In the article there is a Finnish senior doctor Hélène Rotkirch Virrantaus who says Long Covid symptoms appear in the "psychophysical" whole we humans are. That a virus infection has led to defence mechanisms in the central nervous system which continue to falsely alarm. If you can gain the patient's trust, the patient will feel safe and can return to his or her everyday life with confidence. The patient can trust that nothing is wrong or broken in the body, but it's just the alarm system being a bit too active.

This doctor is co author of a paper titled "Persistent physical symptoms not explained by structural abnormalities or disease processes: a primary care approach to promote recovery". Some other authors are Trudie Chalder, Signe Flottorp, Paul Garner, Live Landmark.

 

[rainy]

«According to Rotkirch Virrantaus, criticism of the clinic is often due to the fact that the message of the operation is misunderstood»
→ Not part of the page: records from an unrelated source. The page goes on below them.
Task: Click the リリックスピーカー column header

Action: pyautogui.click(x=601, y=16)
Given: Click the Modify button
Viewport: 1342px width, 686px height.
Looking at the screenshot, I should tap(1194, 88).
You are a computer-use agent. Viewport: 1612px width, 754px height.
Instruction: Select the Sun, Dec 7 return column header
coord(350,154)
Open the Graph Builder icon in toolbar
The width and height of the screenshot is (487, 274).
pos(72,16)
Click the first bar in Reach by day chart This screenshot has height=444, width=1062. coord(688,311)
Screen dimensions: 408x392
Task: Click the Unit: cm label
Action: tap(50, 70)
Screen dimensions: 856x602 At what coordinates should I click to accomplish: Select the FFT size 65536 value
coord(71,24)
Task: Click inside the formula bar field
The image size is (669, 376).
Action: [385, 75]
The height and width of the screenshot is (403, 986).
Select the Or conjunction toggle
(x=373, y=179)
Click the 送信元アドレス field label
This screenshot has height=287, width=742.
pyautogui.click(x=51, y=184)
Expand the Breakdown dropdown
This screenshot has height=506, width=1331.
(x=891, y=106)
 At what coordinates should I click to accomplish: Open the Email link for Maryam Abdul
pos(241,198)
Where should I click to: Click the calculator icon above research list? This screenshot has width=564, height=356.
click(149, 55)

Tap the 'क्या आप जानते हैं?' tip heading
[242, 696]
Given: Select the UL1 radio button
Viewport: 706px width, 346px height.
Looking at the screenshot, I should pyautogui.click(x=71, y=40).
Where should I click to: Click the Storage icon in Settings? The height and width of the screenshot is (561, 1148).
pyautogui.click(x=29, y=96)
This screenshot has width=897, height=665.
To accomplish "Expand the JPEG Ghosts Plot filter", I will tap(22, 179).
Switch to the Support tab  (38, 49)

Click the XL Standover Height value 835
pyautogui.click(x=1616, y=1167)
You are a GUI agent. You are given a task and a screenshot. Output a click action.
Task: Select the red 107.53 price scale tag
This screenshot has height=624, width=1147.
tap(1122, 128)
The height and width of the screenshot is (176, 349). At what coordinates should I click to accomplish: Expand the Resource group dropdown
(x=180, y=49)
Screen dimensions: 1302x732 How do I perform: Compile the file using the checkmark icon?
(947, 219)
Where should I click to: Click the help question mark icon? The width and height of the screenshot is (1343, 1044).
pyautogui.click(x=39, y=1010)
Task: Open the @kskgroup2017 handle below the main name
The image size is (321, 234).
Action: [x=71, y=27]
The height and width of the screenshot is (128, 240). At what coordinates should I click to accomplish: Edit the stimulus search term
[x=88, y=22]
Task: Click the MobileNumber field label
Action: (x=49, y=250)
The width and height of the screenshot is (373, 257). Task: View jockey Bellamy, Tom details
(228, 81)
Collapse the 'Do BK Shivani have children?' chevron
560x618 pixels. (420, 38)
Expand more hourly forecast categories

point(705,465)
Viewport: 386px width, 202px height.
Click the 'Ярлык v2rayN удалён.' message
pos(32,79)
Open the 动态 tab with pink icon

because the BPS message is designed so it can’t be understood, just a constantly moving target of nothingness.

I dont understand why they believe thoughts and behaviour must be the cure, if they believe the cause is a virus triggering the central nervous system. She says «it’s the same mechanism that makes you feel butterflies in your stomach when you’re nervous or feel uncomfortable when standing at a high altitude.»

If someone has a fear of public speaking, assuring them that it’s not dangerous doesn’t stop the butterflies in their stomach. People can try to change their thoughts and behaviours all they like but they will still feel uncomfortable with heights. So if it’s the same, why should it be as simplistic as just telling the patient to feel safe?

 

[Dolphin]

Research updates, May 26 - The Sick Times

A new preprint linked Long COVID symptom severity with higher DNA levels of the herpesvirus HHV6. The study enrolled 45 people with Long COVID, comparing them with matched controls. Participants self-collected saliva at specific time points over two days and completed detailed questionnaires...

thesicktimes.org

Members of the Swedish advocacy group Svenska Covidföreningen (Swedish Covid Forum) recently published a resource, “Designing Studies for Patients with PEM,” or post-exertional malaise, to improve research methods into ME and Long COVID. “We have compiled best practices and recommendations for study design in this guide, specifically aimed at researchers,” the authors wrote. They state that patients must be involved in studies from early stages and that the risks associated with PEM must be described in the ethics application, among other recommendations.

https://covidforeningen.se/wp-content/uploads/designing-studies-for-patients-with-pem-2.pdf

 

[Utsikt]

Members of the Swedish advocacy group Svenska Covidföreningen (Swedish Covid Forum)

FYI: this is the Swedish Covid Association, i.e. the patient organisation. The auto translate might have made a mistake.

It’s a shame they start off by saying that 50 % of LC patients have PEM. Anyone that bothers to check the sources will see that the design of the studies does not allow us to make general statements about the rate of PEM in the entire LC population.

Using «PEM/PESE» throughout the text is just confusing.

The have a section about the causes of PEM, even though we have no clue about it. There’s also lots of talk about «energy thresholds».

They list DSQ as a suitable way to identify PEM.

There’s some kind of myth-busting at the end about wrong assumptions that can be made about PEM.

I think it’s well intended, but my overall impression is that this won’t really help researchers that don’t already understand what PEM can look like and how to deal with it in a study setting.

It also doesn’t feel like they’ve prioritised well enough, and very important information (like using long term tracking with objective activity measurements) is hidden away.